12 Mayıs 1946 tarihli Cumhuriyet Gazetesi’nde yayımlanan ilk sergi duyurusunda Güzel Sanatlar Akademisinden mezun 10 genç ressamın, akademi öğretmenlerinin benimsediği değerleri paylaşarak yola çıktıkları vurgulanır (Binzet, 2003, s. 23). Türk resim sanatında bir ekol haline dönüşerek özgünlük ve kimlik arayışının simgesi olan Onlar Grubu’nun ilk sergisi akademide açılmıştır. Hocası Bedri Rahmi’nin önderliği ve teşviki ile Oral, bu sergiye siyah beyaz kilim motifli insan figürü ile katılmıştır (Ersoy, 2003, s. 50). İlk sergilerinde konuları işleyişlerindeki özgünlük ve özgürlük ile sanat ortamına yenilik getiren tek toplu hareket olarak değerlendirilmişlerdir. Grup içinde Turan Erol, Orhan Peker, Fikret Otyam, Leyla Gamsız, Adnan Varınca, Mehmet Pesen, Mustafa Esirkuş ve Osman Zeki Oral gibi çağdaş Türk resminin tanınmış birçok sanatçısı bulunmaktaydı (Başkan, 2014, s. 110).
1950 yılında basılan “Genç Ressamlarımız 10’lar Grubu” adlı kitapçıkta Osman Zeki Oral “Hamur Açanlar” adlı eseri ile yer almıştır. Ayrıca kitapçığın kilim motifli kapak tasarımı da Oral’a aittir (Oral ve Oral Koray, 2024). Grubun bir diğer sergisi, 1951 yılında Beyoğlu’nda Fransız Konsolosluğu’nda açılmıştır. Sergide Oral’la birlikte Turan Erol, Orhan Peker, Fikret Otyam başta olmak üzere toplam 21 sanatçının tablosu yer almıştır. Oral bu kez “Mevleviler”, “Mehter Takımı” ve “Dibek Dövenler” adlı tablolarını sergilemiştir. Bu tabloların yaşamında özel bir yeri vardır. Akademi yıllarında tanıştığı, meşhur Atlı Köşk’ün o dönemdeki sahibi, Mısır Kralı Faruk’un halası İffet Hassan Hanım’ın özel ressamlığını yaptığı zamanlardaki peyzajlarıdır bunlar (Ersoy, 2003, s. 50).

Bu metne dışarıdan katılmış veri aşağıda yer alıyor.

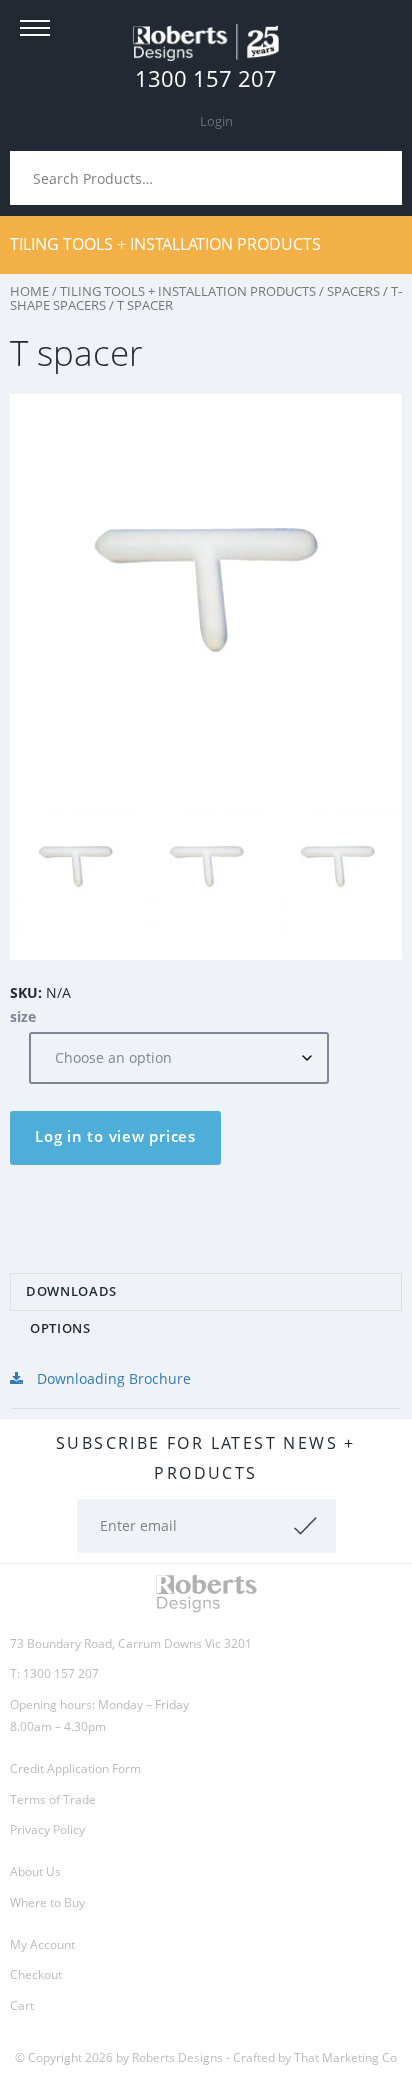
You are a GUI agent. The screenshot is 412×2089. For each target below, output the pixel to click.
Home (29, 291)
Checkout (36, 1974)
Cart (22, 2005)
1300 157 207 (206, 78)
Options (60, 1328)
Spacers (353, 291)
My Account (42, 1944)
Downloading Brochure (112, 1378)
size (23, 1016)
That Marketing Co (345, 2057)
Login (216, 121)
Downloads (71, 1291)
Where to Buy (47, 1902)
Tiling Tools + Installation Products (165, 244)
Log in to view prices (115, 1136)
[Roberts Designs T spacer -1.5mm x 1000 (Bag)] (157, 866)
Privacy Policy (47, 1829)
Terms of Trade (53, 1799)
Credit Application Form (75, 1768)
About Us (35, 1871)
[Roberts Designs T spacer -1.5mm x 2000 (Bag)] (288, 866)
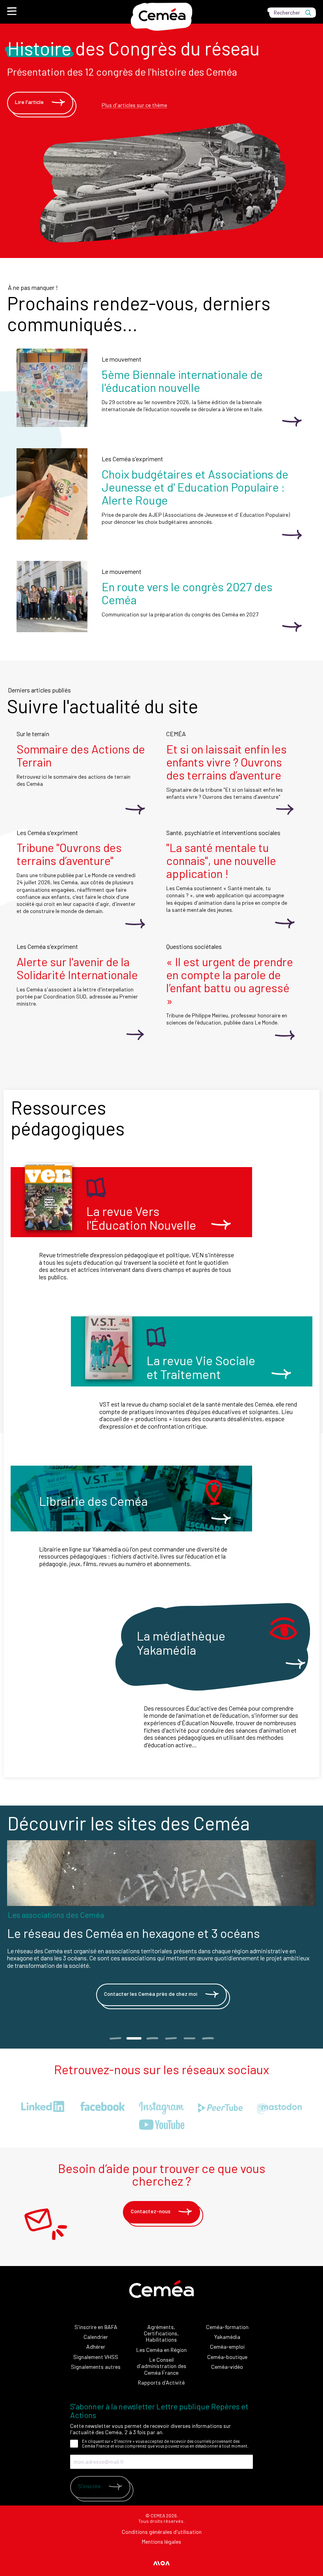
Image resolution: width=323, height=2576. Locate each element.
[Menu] (12, 11)
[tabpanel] (161, 1926)
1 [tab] (115, 2038)
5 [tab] (189, 2038)
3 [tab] (152, 2038)
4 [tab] (170, 2038)
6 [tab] (207, 2038)
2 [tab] (133, 2038)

Grup içerisinde atölye arkadaşları Oral’a “Pelvan Osman”, “Osman Reis” ve “Saf Yürek” olarak hitap etmişlerdir. Fikret Otyam atölye anılarından şu şekilde bahsetmiştir:
“Sözüm, atölye arkadaşlarımdan Osman’a aramızda çağrılışıyla, anılışıyla “Pelvan Osman”a… Gerçekten pehlivanlığı var mıydı da kısaca “Pelvan Osman” mı deniliyordu, hiç bilemedim. Bildiğim Karadenizli… Zonguldak ilinin Ereğli ilçesinden. Akademiye gelmeden önce çok mu hamsi yemişti de boyuyla posuyla “saf yürek” seçimi yapılsaydı, artık aramızda olmayan Nedim Günsür, Mustafa Esirkuş, Orhan Peker ve aramızda olan Turan Erol dahil, Osman’a verirdim oyumu ya da onu azıcık öne alırdım…Rahmetli Hocamız Bedri Rahmi “reis”i çok ama çok kullanırdı ve bizlerin de diline takıldı bu “reis” ve aramızda en çok kullanan Osman Zeki Oral Reis oldu…Biz on arkadaş bir grup kurduk adı da Onlar Grubu ve grup Osman Zeki Oral ’sız olur muydu? Grup dağılıncaya kadar tüm sergilerde yer almıştır “Osman Reis” …” (2010, s. 12).
Onlar Grubu’nu öğrenci sergilerinden ayıran; zaman içindeki direnç ve tutkuları, resim sanatında geleceğe yönelik tasarı ve projeler geliştirmeleri, meslekten kopmamayı amaçlayan görüş ve beğeni ortaklığıydı. Kısaca Bedri Rahmi’nin deyimiyle “hikâyenin içinde olma” kararlılığıydı (Özsezgin, 2003, s.19).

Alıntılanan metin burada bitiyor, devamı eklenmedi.